▶ [PROBLEM STATEMENT]: Can you recast the lines from the one holding "Select the Nottm Forest team name" through the one holding "pos(44,104)", inclusive, as a two-column CSV with the headers text and answer? Give one row per text-and-answer pair, with each value in its own quoted field and line breaks turned into spaces.

Entries for locating text and elements:
"""
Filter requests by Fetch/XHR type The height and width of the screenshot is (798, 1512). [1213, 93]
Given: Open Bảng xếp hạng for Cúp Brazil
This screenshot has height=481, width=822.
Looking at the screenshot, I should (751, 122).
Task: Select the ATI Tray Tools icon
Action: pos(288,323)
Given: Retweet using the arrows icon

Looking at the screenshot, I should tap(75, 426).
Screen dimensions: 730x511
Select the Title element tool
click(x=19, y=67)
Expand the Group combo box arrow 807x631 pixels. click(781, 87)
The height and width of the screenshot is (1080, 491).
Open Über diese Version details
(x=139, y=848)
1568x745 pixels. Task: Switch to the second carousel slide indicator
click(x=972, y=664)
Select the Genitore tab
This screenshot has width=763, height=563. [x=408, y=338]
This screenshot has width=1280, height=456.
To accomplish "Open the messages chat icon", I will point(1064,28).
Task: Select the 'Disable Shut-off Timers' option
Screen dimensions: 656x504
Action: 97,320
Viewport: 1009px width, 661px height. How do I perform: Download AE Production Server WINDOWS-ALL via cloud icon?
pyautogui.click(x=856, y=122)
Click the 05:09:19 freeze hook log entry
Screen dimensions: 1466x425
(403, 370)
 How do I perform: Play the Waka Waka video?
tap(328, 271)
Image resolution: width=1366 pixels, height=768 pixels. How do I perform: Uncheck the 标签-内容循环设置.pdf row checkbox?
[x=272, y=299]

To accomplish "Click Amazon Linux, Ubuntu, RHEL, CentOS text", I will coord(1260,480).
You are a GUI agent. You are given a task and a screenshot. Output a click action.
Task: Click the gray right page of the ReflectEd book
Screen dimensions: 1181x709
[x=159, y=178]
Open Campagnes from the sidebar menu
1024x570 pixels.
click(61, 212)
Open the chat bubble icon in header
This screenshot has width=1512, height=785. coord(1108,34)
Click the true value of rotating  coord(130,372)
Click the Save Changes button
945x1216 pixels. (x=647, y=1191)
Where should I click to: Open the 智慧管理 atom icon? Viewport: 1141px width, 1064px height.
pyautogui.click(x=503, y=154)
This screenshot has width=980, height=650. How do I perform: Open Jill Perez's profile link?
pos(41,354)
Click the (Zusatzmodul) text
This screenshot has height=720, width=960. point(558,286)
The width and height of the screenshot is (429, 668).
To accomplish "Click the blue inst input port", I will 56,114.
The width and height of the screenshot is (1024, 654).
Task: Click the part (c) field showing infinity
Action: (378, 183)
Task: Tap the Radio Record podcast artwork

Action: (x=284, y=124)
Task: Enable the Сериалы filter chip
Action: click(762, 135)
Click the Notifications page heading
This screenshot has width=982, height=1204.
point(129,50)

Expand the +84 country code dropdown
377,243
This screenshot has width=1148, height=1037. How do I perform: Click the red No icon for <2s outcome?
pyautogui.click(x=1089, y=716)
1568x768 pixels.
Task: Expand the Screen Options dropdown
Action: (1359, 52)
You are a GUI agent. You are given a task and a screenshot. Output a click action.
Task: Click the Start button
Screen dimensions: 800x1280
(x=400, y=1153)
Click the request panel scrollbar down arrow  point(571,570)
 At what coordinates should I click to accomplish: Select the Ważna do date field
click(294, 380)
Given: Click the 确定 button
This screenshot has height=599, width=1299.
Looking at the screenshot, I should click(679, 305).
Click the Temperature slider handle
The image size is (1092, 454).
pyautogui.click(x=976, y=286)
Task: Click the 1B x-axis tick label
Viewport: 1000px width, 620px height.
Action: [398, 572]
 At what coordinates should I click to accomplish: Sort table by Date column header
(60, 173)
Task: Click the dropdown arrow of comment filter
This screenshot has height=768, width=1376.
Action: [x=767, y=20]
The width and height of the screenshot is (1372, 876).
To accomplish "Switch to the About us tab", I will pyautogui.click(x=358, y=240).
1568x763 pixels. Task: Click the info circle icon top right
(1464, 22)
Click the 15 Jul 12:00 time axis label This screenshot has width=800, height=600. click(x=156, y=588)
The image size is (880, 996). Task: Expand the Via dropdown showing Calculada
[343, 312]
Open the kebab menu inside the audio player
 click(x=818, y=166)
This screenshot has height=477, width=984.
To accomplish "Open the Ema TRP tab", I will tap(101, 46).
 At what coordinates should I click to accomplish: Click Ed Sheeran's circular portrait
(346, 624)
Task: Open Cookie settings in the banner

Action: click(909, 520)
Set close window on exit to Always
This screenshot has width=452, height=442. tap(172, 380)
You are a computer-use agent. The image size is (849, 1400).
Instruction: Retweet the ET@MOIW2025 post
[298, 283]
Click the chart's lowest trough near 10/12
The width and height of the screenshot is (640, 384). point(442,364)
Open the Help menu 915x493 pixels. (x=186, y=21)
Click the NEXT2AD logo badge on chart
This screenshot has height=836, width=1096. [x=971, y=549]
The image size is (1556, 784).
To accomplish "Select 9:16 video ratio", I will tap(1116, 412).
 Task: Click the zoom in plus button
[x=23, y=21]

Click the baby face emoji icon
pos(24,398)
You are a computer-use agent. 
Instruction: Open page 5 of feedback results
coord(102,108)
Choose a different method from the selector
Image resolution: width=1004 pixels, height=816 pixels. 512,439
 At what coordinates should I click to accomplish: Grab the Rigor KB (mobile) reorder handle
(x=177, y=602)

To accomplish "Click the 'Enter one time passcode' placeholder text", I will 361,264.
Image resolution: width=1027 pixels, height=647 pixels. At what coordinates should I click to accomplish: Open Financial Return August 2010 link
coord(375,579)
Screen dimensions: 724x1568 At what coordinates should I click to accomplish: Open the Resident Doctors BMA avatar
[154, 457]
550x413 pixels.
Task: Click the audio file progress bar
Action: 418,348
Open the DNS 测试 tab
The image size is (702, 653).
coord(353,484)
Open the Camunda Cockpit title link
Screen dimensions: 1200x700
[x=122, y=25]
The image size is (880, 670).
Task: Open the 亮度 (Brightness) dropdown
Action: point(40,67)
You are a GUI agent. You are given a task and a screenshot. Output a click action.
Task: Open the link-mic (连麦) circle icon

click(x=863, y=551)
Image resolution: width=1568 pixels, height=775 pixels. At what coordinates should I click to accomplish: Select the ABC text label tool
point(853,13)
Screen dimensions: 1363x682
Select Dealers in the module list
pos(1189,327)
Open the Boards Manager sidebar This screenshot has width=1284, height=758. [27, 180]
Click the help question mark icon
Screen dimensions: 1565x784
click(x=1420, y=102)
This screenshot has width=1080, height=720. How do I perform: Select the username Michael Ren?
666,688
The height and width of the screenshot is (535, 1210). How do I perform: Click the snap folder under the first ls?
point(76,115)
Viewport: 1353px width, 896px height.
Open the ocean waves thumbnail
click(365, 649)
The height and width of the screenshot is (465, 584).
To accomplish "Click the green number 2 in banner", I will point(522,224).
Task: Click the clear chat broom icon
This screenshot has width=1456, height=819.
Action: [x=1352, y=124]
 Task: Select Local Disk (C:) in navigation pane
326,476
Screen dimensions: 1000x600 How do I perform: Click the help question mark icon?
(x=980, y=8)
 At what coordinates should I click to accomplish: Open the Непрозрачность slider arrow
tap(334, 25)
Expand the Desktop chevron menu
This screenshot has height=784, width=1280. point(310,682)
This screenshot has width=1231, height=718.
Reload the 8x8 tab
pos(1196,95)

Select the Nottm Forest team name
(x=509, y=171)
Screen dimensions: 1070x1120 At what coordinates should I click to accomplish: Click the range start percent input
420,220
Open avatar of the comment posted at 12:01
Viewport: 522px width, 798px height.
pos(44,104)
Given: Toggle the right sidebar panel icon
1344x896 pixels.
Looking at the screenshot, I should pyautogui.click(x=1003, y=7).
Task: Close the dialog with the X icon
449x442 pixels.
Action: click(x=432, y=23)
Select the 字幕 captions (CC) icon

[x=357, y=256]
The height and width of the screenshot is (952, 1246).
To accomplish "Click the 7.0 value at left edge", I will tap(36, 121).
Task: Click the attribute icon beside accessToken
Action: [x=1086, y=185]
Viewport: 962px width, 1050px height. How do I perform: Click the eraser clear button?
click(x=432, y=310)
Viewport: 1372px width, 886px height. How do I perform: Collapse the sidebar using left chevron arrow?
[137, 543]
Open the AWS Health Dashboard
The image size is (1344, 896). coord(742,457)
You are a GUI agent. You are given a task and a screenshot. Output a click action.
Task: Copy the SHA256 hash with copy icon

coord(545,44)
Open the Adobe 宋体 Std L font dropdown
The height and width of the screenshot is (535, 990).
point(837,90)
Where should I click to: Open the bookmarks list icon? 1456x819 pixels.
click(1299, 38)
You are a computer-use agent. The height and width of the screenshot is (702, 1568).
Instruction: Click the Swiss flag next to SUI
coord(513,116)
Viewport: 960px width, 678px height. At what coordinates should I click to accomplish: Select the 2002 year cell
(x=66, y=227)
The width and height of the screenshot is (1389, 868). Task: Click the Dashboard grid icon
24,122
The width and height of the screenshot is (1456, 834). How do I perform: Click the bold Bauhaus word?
"""
▶ [ANSWER TO THIS TASK]:
text,answer
"Select the Nottm Forest team name","(x=509, y=171)"
"Screen dimensions: 1070x1120 At what coordinates should I click to accomplish: Click the range start percent input","420,220"
"Open avatar of the comment posted at 12:01 Viewport: 522px width, 798px height.","pos(44,104)"